WORK TO BE COMPLETED: Once you reach the line containing "Click the 'Danh sách tùy chỉnh' heading" in the entries below, write out that line and each one after it down to the line containing "Click the white text color swatch", exactly and with nothing added.

[Saved data entries]
-- Opening Marker --
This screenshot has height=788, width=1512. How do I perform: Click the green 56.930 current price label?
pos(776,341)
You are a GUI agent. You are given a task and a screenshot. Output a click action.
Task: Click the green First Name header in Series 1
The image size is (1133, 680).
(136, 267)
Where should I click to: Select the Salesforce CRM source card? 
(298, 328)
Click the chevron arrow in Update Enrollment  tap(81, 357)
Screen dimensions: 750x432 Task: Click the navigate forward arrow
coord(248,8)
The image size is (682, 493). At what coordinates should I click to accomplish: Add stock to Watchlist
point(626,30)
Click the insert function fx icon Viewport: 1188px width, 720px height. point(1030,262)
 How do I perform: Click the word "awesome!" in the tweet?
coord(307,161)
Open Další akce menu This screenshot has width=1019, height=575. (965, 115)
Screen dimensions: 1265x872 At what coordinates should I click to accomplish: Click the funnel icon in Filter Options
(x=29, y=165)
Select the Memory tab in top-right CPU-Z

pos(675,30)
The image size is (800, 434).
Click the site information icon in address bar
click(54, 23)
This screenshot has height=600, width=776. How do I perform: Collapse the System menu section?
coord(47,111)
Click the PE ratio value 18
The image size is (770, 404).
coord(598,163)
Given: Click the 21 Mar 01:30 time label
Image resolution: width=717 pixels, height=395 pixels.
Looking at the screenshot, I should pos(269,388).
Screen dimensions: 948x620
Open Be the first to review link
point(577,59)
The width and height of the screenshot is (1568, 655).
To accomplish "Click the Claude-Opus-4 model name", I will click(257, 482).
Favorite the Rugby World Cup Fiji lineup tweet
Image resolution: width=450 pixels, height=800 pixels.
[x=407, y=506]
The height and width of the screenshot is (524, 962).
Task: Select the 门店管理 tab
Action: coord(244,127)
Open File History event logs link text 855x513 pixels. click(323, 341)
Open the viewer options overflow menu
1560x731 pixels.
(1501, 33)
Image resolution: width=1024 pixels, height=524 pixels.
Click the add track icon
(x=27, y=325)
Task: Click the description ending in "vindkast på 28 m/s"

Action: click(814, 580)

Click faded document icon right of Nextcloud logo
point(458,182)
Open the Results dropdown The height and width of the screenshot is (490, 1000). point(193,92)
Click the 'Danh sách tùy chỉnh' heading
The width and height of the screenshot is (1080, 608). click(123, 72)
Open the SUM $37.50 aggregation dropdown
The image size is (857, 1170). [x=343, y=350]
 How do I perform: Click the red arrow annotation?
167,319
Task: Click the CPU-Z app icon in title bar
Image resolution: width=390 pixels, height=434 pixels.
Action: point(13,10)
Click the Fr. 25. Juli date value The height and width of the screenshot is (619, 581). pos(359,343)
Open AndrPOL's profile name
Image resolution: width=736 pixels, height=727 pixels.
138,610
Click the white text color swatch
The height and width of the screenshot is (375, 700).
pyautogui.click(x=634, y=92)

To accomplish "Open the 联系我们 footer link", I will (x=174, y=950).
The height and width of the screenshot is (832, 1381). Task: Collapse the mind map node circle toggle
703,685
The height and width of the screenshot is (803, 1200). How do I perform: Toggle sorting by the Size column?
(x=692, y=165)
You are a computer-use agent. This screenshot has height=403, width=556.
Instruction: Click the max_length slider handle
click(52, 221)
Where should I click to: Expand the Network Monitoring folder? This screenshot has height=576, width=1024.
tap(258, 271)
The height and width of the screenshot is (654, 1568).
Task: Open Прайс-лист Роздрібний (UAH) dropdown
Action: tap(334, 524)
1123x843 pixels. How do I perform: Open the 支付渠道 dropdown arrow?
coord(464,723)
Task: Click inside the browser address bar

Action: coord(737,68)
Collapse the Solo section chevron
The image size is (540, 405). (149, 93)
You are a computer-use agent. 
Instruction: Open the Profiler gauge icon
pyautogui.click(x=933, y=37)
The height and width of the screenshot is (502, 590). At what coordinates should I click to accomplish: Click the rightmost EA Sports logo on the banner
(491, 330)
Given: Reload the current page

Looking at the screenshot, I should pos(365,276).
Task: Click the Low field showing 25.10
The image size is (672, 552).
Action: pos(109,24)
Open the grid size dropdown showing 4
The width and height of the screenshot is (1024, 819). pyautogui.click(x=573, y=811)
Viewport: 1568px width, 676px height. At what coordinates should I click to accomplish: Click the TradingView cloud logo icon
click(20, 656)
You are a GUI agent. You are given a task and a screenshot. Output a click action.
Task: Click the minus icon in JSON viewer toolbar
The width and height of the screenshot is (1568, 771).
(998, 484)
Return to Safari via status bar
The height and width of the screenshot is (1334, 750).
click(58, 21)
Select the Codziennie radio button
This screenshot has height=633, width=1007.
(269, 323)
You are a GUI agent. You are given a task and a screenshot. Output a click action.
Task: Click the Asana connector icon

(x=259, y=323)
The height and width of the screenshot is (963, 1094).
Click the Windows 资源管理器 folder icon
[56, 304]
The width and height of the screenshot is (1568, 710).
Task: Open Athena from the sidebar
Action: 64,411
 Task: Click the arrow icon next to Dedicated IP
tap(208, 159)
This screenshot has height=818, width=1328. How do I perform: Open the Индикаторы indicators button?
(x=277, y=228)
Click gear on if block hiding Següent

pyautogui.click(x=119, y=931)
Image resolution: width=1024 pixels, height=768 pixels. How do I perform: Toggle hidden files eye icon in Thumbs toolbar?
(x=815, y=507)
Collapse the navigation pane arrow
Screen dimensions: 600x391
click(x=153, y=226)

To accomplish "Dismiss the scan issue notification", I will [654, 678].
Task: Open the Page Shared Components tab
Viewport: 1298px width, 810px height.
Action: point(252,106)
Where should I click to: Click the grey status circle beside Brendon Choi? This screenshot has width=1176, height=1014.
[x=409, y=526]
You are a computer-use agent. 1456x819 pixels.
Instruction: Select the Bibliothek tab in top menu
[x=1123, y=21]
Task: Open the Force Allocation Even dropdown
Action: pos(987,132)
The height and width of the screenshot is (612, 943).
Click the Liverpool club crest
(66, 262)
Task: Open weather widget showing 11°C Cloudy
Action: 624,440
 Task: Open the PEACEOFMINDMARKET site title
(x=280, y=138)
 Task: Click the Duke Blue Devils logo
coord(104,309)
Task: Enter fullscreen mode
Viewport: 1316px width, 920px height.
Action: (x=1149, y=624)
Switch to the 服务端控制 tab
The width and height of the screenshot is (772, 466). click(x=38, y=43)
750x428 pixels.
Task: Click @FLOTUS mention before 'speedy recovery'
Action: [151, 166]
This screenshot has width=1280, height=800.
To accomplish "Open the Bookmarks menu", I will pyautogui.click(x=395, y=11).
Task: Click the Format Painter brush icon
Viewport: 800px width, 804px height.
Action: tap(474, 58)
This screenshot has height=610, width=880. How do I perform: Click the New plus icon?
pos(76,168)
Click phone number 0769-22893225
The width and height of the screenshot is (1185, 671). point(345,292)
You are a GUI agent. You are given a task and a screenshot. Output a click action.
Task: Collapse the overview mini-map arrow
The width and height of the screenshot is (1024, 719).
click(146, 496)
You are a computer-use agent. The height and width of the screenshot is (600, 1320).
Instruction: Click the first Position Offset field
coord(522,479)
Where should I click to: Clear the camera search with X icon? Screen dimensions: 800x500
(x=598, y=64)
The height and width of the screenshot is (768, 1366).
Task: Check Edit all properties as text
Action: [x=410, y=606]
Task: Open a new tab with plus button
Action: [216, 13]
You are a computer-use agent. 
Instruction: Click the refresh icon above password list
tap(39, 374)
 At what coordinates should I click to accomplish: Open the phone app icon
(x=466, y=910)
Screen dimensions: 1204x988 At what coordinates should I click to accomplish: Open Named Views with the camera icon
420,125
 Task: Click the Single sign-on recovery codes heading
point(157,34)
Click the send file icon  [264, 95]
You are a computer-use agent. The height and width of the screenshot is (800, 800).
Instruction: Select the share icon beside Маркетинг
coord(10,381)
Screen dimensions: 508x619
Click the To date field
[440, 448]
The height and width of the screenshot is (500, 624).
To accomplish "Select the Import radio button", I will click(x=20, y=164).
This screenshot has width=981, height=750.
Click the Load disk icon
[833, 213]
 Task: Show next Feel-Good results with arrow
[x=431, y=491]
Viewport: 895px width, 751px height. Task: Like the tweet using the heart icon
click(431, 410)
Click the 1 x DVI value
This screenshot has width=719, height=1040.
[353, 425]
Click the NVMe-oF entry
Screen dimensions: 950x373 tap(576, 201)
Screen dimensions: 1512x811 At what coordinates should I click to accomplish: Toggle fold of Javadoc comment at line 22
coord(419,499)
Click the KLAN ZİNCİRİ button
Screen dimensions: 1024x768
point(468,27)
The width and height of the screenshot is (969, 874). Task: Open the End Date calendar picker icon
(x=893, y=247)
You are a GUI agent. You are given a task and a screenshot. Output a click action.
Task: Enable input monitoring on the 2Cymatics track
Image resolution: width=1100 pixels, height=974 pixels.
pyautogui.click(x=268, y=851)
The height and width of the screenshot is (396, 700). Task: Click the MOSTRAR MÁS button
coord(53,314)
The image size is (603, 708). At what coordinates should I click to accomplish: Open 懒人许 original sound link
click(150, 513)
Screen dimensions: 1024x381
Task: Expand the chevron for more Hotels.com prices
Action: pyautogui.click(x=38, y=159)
-- Closing Marker --
YOUR RESPONSE:
Click the 'Danh sách tùy chỉnh' heading
The width and height of the screenshot is (1080, 608). click(123, 72)
Open the SUM $37.50 aggregation dropdown
The image size is (857, 1170). [x=343, y=350]
 How do I perform: Click the red arrow annotation?
167,319
Task: Click the CPU-Z app icon in title bar
Image resolution: width=390 pixels, height=434 pixels.
Action: point(13,10)
Click the Fr. 25. Juli date value The height and width of the screenshot is (619, 581). pos(359,343)
Open AndrPOL's profile name
Image resolution: width=736 pixels, height=727 pixels.
138,610
Click the white text color swatch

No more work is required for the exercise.